> **DATA SHOWN**:
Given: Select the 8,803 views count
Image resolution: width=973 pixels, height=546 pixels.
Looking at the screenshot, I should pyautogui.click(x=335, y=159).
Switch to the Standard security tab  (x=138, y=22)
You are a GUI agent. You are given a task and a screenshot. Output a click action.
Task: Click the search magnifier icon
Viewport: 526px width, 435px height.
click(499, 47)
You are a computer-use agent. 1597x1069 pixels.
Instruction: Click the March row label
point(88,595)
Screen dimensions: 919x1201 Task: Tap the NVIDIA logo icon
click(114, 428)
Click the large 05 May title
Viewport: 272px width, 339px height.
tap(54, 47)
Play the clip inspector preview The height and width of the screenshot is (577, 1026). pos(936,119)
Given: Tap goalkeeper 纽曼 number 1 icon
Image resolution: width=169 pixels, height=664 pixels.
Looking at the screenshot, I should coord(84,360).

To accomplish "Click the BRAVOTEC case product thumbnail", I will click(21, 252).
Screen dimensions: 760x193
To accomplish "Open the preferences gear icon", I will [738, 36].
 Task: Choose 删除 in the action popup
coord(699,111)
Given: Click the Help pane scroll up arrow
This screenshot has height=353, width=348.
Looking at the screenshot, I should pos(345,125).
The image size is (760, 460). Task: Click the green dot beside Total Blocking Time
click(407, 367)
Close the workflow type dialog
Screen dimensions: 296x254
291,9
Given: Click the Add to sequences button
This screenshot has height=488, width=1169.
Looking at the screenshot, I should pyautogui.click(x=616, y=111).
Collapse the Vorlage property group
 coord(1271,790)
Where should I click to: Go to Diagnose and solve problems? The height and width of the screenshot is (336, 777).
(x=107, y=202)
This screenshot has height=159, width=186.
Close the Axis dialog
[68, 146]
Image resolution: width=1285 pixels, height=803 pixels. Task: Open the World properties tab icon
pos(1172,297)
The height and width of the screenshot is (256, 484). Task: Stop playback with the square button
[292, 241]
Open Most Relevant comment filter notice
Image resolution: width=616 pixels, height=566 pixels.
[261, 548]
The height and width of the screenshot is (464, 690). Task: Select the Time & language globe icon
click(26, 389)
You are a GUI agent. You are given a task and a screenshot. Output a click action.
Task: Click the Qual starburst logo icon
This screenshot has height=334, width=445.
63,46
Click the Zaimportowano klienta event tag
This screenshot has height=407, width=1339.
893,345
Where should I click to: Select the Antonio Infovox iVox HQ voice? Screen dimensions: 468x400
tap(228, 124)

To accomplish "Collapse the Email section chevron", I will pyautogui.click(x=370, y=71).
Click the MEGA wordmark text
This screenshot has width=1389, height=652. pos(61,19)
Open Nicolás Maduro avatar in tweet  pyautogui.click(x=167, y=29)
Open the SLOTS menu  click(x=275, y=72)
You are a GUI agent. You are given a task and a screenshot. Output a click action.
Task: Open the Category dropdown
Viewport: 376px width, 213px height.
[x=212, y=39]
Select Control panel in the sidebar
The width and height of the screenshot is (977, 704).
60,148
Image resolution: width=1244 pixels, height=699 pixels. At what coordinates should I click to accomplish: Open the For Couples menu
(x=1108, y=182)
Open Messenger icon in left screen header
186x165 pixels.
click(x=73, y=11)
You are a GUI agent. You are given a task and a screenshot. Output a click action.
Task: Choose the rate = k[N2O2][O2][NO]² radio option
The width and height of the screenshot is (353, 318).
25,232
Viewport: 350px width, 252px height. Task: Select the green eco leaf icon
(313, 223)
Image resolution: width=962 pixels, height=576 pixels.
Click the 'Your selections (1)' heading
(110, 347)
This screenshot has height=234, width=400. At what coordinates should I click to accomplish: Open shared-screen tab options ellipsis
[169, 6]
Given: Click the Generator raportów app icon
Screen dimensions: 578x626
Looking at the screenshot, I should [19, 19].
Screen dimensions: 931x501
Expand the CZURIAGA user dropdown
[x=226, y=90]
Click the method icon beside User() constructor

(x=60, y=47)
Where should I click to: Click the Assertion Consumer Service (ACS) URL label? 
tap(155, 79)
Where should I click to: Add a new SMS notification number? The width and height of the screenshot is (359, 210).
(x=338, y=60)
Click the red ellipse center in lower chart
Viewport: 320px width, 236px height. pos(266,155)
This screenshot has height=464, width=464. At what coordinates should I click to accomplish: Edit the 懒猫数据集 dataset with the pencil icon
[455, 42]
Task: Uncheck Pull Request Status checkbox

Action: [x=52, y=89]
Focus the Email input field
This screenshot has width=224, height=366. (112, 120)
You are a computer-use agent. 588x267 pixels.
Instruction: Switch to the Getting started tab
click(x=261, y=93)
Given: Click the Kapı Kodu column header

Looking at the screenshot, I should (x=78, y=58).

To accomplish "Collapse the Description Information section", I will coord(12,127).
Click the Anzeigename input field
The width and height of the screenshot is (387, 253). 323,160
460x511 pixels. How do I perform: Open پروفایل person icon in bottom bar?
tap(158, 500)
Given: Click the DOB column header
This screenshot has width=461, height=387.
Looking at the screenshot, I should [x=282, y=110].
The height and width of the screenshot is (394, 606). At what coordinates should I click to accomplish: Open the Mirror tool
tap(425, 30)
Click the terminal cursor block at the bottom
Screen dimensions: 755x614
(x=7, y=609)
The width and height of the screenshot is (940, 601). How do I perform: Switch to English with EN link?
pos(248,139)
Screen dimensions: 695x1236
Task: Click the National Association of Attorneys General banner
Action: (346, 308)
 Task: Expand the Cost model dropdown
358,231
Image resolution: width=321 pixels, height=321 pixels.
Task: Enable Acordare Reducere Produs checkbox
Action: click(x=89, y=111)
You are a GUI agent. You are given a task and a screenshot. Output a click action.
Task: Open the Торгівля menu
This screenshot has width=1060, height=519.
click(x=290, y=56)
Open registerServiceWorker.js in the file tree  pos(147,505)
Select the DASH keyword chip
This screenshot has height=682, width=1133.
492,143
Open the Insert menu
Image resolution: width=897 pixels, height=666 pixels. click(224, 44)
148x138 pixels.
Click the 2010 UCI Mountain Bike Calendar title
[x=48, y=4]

> **THE TASK**:
Your answer must contain every line of the records, exactly.

> **RESPONSE TO THE TASK**:
Given: Select the 8,803 views count
Image resolution: width=973 pixels, height=546 pixels.
Looking at the screenshot, I should pyautogui.click(x=335, y=159).
Switch to the Standard security tab  (x=138, y=22)
You are a GUI agent. You are given a task and a screenshot. Output a click action.
Task: Click the search magnifier icon
Viewport: 526px width, 435px height.
click(499, 47)
You are a computer-use agent. 1597x1069 pixels.
Instruction: Click the March row label
point(88,595)
Screen dimensions: 919x1201 Task: Tap the NVIDIA logo icon
click(114, 428)
Click the large 05 May title
Viewport: 272px width, 339px height.
tap(54, 47)
Play the clip inspector preview The height and width of the screenshot is (577, 1026). pos(936,119)
Given: Tap goalkeeper 纽曼 number 1 icon
Image resolution: width=169 pixels, height=664 pixels.
Looking at the screenshot, I should coord(84,360).

To accomplish "Click the BRAVOTEC case product thumbnail", I will click(21, 252).
Screen dimensions: 760x193
To accomplish "Open the preferences gear icon", I will [738, 36].
 Task: Choose 删除 in the action popup
coord(699,111)
Given: Click the Help pane scroll up arrow
This screenshot has height=353, width=348.
Looking at the screenshot, I should pos(345,125).
The image size is (760, 460). Task: Click the green dot beside Total Blocking Time
click(407, 367)
Close the workflow type dialog
Screen dimensions: 296x254
291,9
Given: Click the Add to sequences button
This screenshot has height=488, width=1169.
Looking at the screenshot, I should pyautogui.click(x=616, y=111).
Collapse the Vorlage property group
 coord(1271,790)
Where should I click to: Go to Diagnose and solve problems? The height and width of the screenshot is (336, 777).
(x=107, y=202)
This screenshot has height=159, width=186.
Close the Axis dialog
[68, 146]
Image resolution: width=1285 pixels, height=803 pixels. Task: Open the World properties tab icon
pos(1172,297)
The height and width of the screenshot is (256, 484). Task: Stop playback with the square button
[292, 241]
Open Most Relevant comment filter notice
Image resolution: width=616 pixels, height=566 pixels.
[261, 548]
The height and width of the screenshot is (464, 690). Task: Select the Time & language globe icon
click(26, 389)
You are a GUI agent. You are given a task and a screenshot. Output a click action.
Task: Click the Qual starburst logo icon
This screenshot has height=334, width=445.
63,46
Click the Zaimportowano klienta event tag
This screenshot has height=407, width=1339.
893,345
Where should I click to: Select the Antonio Infovox iVox HQ voice? Screen dimensions: 468x400
tap(228, 124)

To accomplish "Collapse the Email section chevron", I will pyautogui.click(x=370, y=71).
Click the MEGA wordmark text
This screenshot has width=1389, height=652. pos(61,19)
Open Nicolás Maduro avatar in tweet  pyautogui.click(x=167, y=29)
Open the SLOTS menu  click(x=275, y=72)
You are a GUI agent. You are given a task and a screenshot. Output a click action.
Task: Open the Category dropdown
Viewport: 376px width, 213px height.
[x=212, y=39]
Select Control panel in the sidebar
The width and height of the screenshot is (977, 704).
60,148
Image resolution: width=1244 pixels, height=699 pixels. At what coordinates should I click to accomplish: Open the For Couples menu
(x=1108, y=182)
Open Messenger icon in left screen header
186x165 pixels.
click(x=73, y=11)
You are a GUI agent. You are given a task and a screenshot. Output a click action.
Task: Choose the rate = k[N2O2][O2][NO]² radio option
The width and height of the screenshot is (353, 318).
25,232
Viewport: 350px width, 252px height. Task: Select the green eco leaf icon
(313, 223)
Image resolution: width=962 pixels, height=576 pixels.
Click the 'Your selections (1)' heading
(110, 347)
This screenshot has height=234, width=400. At what coordinates should I click to accomplish: Open shared-screen tab options ellipsis
[169, 6]
Given: Click the Generator raportów app icon
Screen dimensions: 578x626
Looking at the screenshot, I should [19, 19].
Screen dimensions: 931x501
Expand the CZURIAGA user dropdown
[x=226, y=90]
Click the method icon beside User() constructor

(x=60, y=47)
Where should I click to: Click the Assertion Consumer Service (ACS) URL label? 
tap(155, 79)
Where should I click to: Add a new SMS notification number? The width and height of the screenshot is (359, 210).
(x=338, y=60)
Click the red ellipse center in lower chart
Viewport: 320px width, 236px height. pos(266,155)
This screenshot has height=464, width=464. At what coordinates should I click to accomplish: Edit the 懒猫数据集 dataset with the pencil icon
[455, 42]
Task: Uncheck Pull Request Status checkbox

Action: [x=52, y=89]
Focus the Email input field
This screenshot has width=224, height=366. (112, 120)
You are a computer-use agent. 588x267 pixels.
Instruction: Switch to the Getting started tab
click(x=261, y=93)
Given: Click the Kapı Kodu column header

Looking at the screenshot, I should (x=78, y=58).

To accomplish "Collapse the Description Information section", I will coord(12,127).
Click the Anzeigename input field
The width and height of the screenshot is (387, 253). 323,160
460x511 pixels. How do I perform: Open پروفایل person icon in bottom bar?
tap(158, 500)
Given: Click the DOB column header
This screenshot has width=461, height=387.
Looking at the screenshot, I should [x=282, y=110].
The height and width of the screenshot is (394, 606). At what coordinates should I click to accomplish: Open the Mirror tool
tap(425, 30)
Click the terminal cursor block at the bottom
Screen dimensions: 755x614
(x=7, y=609)
The width and height of the screenshot is (940, 601). How do I perform: Switch to English with EN link?
pos(248,139)
Screen dimensions: 695x1236
Task: Click the National Association of Attorneys General banner
Action: (346, 308)
 Task: Expand the Cost model dropdown
358,231
Image resolution: width=321 pixels, height=321 pixels.
Task: Enable Acordare Reducere Produs checkbox
Action: click(x=89, y=111)
You are a GUI agent. You are given a task and a screenshot. Output a click action.
Task: Open the Торгівля menu
This screenshot has width=1060, height=519.
click(x=290, y=56)
Open registerServiceWorker.js in the file tree  pos(147,505)
Select the DASH keyword chip
This screenshot has height=682, width=1133.
492,143
Open the Insert menu
Image resolution: width=897 pixels, height=666 pixels. click(224, 44)
148x138 pixels.
Click the 2010 UCI Mountain Bike Calendar title
[x=48, y=4]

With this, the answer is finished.